Businesses in Singapore remain supportive of the push to keep employees on beyond 65 years of age, amid the country's ongoing labour crunch.

To manage the expected higher medical costs of rehiring older workers, they are exploring ways to tap medical insurance, company bosses told The Straits Times.

Mr Jeremy Fong, managing director of Fong's Engineering, which makes medical devices, noted the higher costs associated with older staff, who may fall sick more easily.

"The overall costs would increase and no employer is happy about that because it comes back to competitiveness for the company," he said.

One option is to negotiate the overall pay package of the older worker and lower his salary slightly to offset the cost of the medical insurance coverage, he said.

Fong's Engineering has a staff of 130, with one employee aged above 65.

One company that has been able to tap medical insurance for its workers, including older ones, is restaurant chain Han's.

About 15 per cent of the firm's 460 employees are over 65 and they are covered by medical insurance.

Han's general manager Gan Yee Chin said the company's annual medical insurance costs have risen considerably from about $30,000 a decade ago to some $250,000 now.

The jump was caused by a host of factors, including having more and older workers as the company expanded.

Another factor was higher premiums per worker, he said.

Instead of focusing on the overall quantum of the medical insurance cost alone, Mr Gan said Han's keeps the insurance cost as a proportion of turnover at below 1 per cent. This helps the management to keep an eye on the workers' contribution to the business' top line, not just their costs.

 

"We can see the benefits and value-add that the older workers bring. Many of the older workers are quite healthy, so the claims in their medical history are not so high," added Mr Gan.

However, some existing workplace medical insurance arrangements do not cover older workers.

Surface finishing firm Cel Coating Industries, which employs 85 people, buys medical insurance for its staff, said director Pauline Shu.
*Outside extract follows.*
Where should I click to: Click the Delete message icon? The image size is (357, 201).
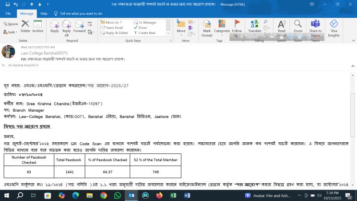point(25,25)
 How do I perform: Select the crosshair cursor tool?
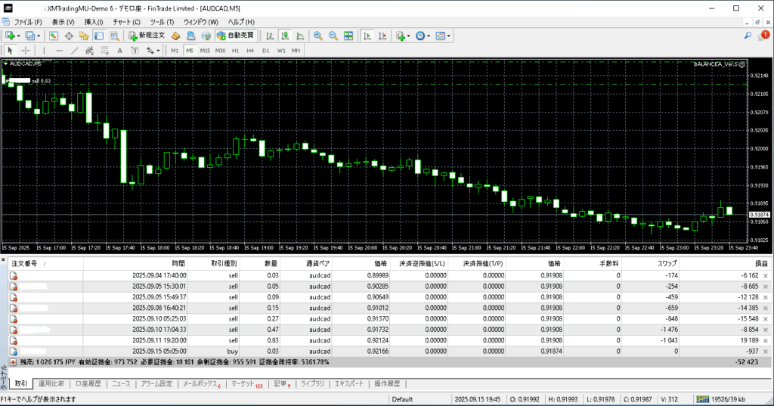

But one issue the firm is facing is that the current group insurance policy does not cover its two workers above 65.

"They have no coverage, so when they go see the doctors, or are hospitalised, the company covers the medical costs," Ms Shu said.

"It adds on to the costs, but not all costs are measured in dollars and cents because they are part of the family and they have given much to the company."

The Government has led a push to encourage firms to voluntarily rehire workers past the age of 65 before legislation kicks in to raise the re-employment age to 67.

Giving firms help to foot the medical costs of older workers, such as subsidies for insurance premiums, has been mooted by bosses as a possibility to incentivise more firms to rehire older workers.

A worker above 65, however, will enter into a new insurance coverage age band that typically places them in the 66 to 70 years old grouping, entailing a hike in insurance premiums.

Insurers say group insurance policies, unlike individual policies, can smooth out the spike in premiums for older workers.

Tokio Marine Life Insurance Singapore chief executive Lance Tay said: "Unlike the premiums paid by individuals, which can vary greatly based on the age profile, the insurance premiums to be paid for an older worker would not have a large impact on companies because the age profile of a company's workforce tends to change very gradually from year to year."

He added that firms can consider cost-saving features such as co-payments by workers in the group insurance programmes.

Some group policies could also cover workers up to 70 or beyond. Premiums for such policies would also take into account other factors like claims history, not just age.

Ms Susan Ong, senior manager for the group and health division at NTUC Income, said: "While a group that has a larger group of older policyholders is more likely to make more claims and, as a result, worsen the claims experience, age is in itself not a key determining factor of group insurance premiums."